Je ne comptais pas m'emparer du sujet de l'accident tragique de Woippy, où trois individus montés sur un même cyclomoteur, vraisemblablement volé, roulant sans feux, ont chuté alors qu'ils étaient poursuivis par des policiers municipaux (lefigaro.fr/...). Le sujet est prodigieusement banal et appelé à se reproduire de Woippy à Bagnolet, en passant par Dammarie-lès-Lys, Montpellier, etc. Et, à chaque occasion, le même débat se posera. Il s'agira de déterminer à partir de quel moment il est judicieux de cesser toute poursuite -au sens policier comme au sens judiciaire du terme- d'un auteur d'infractions. J'ai déjà pris part à ce débat, avec à l'appui les exemples de Dammaries-lès-Lys en 2002, Montpellier en 2006, Saint Fons en 2007 ou encore Clichy-sous-Bois en 2005 (riesling.free.fr/...) : en cyclomoteur, en voiture, à pied ou à cheval, en bateau à voile ou à vapeur, nous sommes dans une période d'omni-responsabilisation de l'État et, donc, de ses fonctionnaires. C'est le corollaire d'un esprit de deresponsabilisation des individus, faisant mentir le principe judiciaire que nul n'est responsable que de son propre fait. Le droit restant en l'état, des accusations portées à tout crin par les conseils (les mêmes noms reviennent, Jean-Pierre Mignard ou encore William Bourdon) des familles des dites victimes ne découle aucune condamnation en rapport. Mais la vague médiatique est là, le vent la porte, et elle n'est pas neutre de conséquences immédiates pour les policiers et gendarmes qu'elle cloue au pilori.

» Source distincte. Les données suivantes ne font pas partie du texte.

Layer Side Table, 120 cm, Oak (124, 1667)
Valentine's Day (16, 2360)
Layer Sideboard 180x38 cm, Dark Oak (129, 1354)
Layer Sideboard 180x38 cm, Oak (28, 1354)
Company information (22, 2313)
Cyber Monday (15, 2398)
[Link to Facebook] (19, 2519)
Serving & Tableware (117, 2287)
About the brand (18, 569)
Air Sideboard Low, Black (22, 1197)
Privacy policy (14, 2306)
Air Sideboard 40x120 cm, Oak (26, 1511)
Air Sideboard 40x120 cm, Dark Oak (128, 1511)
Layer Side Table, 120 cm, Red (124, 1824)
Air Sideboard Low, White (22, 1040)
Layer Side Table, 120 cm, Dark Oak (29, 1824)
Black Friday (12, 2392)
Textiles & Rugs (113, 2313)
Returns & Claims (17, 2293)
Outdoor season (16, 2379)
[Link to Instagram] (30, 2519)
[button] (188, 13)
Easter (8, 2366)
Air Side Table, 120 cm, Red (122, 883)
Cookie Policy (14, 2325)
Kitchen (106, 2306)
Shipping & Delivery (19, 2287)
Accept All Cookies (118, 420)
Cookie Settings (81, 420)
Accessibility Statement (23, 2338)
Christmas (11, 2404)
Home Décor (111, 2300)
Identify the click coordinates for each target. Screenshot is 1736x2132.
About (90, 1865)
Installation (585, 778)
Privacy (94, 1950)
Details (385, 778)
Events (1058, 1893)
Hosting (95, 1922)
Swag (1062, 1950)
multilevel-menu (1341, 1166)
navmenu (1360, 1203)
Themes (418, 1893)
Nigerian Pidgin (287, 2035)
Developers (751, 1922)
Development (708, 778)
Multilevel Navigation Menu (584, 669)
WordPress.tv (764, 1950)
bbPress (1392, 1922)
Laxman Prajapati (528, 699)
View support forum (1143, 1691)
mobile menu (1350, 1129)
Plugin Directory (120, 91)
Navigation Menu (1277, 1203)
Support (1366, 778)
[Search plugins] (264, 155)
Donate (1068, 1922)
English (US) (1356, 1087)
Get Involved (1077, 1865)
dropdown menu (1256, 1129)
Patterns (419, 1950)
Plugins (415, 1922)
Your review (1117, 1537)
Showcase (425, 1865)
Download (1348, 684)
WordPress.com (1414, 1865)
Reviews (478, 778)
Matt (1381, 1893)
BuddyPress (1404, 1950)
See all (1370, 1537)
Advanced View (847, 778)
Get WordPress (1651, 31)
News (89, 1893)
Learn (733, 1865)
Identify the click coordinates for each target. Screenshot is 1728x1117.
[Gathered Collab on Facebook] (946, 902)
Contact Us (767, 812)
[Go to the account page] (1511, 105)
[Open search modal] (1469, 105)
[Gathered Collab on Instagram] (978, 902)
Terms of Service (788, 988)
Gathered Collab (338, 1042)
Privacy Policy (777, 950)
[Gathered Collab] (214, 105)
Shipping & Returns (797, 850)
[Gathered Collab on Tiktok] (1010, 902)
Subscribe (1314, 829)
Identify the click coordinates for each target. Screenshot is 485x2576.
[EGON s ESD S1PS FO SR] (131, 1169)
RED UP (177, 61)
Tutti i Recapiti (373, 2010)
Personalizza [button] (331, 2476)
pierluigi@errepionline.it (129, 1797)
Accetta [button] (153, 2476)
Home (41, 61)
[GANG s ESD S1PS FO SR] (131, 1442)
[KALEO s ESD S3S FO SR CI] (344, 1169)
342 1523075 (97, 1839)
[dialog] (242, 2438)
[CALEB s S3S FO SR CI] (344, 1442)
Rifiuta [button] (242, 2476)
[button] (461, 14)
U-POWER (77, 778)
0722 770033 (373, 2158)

Lire Georges Moreas, commissaire de police honoraire (comprendre retraité), expérimenté en investigation plutôt qu'en voie publique, se référer à cet arrêt de la cour de cassation (qu'il considère étrangement comme un jugement sur le fond) pour se demander s'il « est raisonnable, pour un simple contrôle routier, de lancer un 4X4, sirène hurlante, derrière un scooter, à 1h20 du matin, en plein centre d’une petite commune de 14 000 habitants » (moreas.blog.lemonde.fr/...) invite toutefois à commentaire. Est-il vraiment raisonnable de penser que cette jurisprudence éclaire plutôt qu'elle n'obscurcit le débat présent ?

Sur les circonstances des faits, dans les deux cas de figure, se trouvent des policiers confrontés à un comportement manifestement dangereux à l'occasion de la conduite de véhicules terrestres à moteur. Mais la comparaison s'arrête là.

Ce qui est reproché au gendarme Pierre X. réside dans le fait d'avoir perdu le contrôle de son véhicule en effectuant une manoeuvre dangereuse, à savoir le fait de rouler en contresens. En aucun cas il est dit qu'il était pas justifié de poursuivre l'automobile Anne X., il est dit qu'en l'espèce, les risques pris par Pierre X. imitant ceux considérables pris par Anne X. étaient disproportionnés, lui faisant de ce fait perdre le bénéfice de l'irresponsabilité pénale prévue par l'article 122-4 du code pénal. Précisément, Pierre X. est condamné pour homicide involontaire pour sa conduite, son propre fait.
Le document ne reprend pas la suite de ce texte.